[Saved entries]
* * * * *

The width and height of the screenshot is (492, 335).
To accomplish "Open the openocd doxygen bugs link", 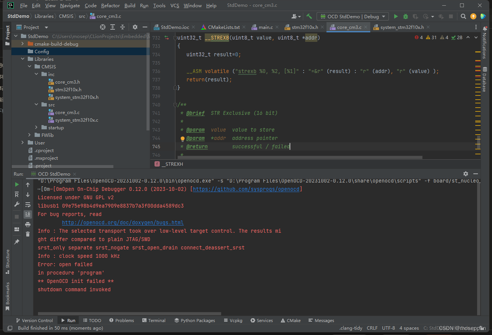I will click(x=123, y=222).
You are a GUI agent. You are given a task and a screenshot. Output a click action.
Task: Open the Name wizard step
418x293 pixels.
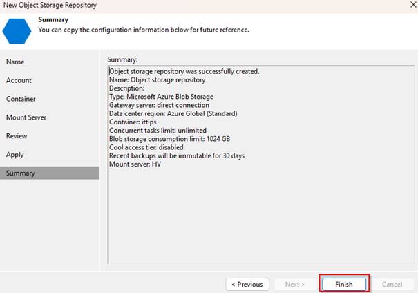pos(15,62)
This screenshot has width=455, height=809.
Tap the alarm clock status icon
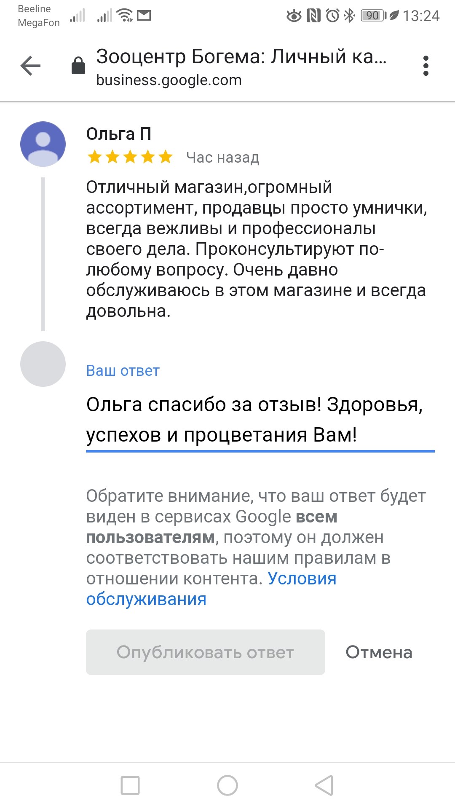tap(333, 16)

* * * * *

Task objective ->
In the entries above, find each line with the word "screenshot" and copy it.

Output below ->
The width and height of the screenshot is (492, 335).
You are a GUI agent. You are given a task and a screenshot. Output a click action.
This screenshot has width=455, height=809.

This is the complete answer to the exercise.